A fellow that I worked with years ago developed diabetes. The disease resulted in him becoming impotent. This was before the days of Viagra and other ED drugs. After about a year, his wife left him and sued him for a divorce on loss of intimacy grounds. If there were not double standards in the courts (which I feel there quite often are), she should have been patient and sympathetic to the fact that he had a life altering and very serious disease. But the judge seemed to agree with her position, that the marriage should not continue if her sexual needs could no longer be met. Not nice. But as I said, that's life.

So, again, I hope that jasonk282 and his wife work this out. But no, I'm not going to agree that he is in any way, shape or form the bad guy here - I don't care if he jerks off 20 times a day. From what he has said, he has not done what many other men have done, or would do. Rather than tell him to suck it up or he doesn't have it so bad, I prefer suggesting a course of action where both people contribute to making this marriage work for both of them.
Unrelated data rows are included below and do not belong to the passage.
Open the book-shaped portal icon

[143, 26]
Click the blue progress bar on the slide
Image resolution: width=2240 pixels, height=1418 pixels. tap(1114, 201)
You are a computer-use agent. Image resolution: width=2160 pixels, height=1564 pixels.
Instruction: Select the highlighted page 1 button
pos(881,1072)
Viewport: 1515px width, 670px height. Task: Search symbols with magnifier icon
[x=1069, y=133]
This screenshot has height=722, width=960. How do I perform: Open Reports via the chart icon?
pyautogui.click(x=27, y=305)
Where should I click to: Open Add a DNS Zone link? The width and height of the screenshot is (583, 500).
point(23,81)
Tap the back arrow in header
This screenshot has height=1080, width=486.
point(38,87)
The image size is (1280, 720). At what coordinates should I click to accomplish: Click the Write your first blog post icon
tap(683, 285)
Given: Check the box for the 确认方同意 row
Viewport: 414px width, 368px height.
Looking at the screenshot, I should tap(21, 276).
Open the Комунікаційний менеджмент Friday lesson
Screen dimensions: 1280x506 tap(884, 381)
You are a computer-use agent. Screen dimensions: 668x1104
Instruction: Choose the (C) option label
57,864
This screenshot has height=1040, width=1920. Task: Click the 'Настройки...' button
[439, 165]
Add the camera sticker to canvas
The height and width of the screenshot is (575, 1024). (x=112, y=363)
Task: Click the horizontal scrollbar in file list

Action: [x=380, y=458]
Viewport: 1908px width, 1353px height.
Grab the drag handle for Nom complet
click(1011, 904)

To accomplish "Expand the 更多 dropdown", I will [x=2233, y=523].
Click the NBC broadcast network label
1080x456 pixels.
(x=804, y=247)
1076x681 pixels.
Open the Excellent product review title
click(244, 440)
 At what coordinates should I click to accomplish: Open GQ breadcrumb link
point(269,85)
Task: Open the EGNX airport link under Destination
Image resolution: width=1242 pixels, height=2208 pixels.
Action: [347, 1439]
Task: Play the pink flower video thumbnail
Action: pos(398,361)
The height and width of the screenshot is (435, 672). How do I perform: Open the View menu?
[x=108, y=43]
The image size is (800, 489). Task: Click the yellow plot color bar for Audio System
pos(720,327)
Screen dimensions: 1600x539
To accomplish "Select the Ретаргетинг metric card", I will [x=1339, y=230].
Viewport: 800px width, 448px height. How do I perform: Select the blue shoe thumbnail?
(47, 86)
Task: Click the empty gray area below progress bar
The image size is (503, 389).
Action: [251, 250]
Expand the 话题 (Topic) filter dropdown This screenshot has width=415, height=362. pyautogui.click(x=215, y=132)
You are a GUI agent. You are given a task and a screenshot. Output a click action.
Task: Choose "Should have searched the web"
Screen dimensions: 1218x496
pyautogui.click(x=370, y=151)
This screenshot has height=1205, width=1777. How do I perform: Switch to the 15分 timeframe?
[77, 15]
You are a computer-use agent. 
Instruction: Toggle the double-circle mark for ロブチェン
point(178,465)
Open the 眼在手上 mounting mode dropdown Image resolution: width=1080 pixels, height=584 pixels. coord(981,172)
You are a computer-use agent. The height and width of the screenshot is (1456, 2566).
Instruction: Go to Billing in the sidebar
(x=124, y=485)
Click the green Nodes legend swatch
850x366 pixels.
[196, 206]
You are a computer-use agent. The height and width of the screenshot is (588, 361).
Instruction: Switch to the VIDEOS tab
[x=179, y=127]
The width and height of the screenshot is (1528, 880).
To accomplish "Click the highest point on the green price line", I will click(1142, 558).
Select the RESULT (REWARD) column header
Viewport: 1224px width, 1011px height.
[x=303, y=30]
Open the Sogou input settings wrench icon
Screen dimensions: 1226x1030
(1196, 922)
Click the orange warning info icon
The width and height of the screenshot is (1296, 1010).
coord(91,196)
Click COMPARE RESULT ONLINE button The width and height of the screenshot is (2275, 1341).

If she's not willing to do that, then I guess what happens happens.

Just :2 cents: from the happy, confirmed bachelor... with no kids. :)

I would add that as fathers, mothers, husbands and wives...there is more than likely the case that a person won't be able to provide every need, want and desire of their wives, husbands and children all the time and probably not most of the time....but that's not what you owe them. You owe them a reasonable effort to do so and for that you deserve reasonable understanding when you can't.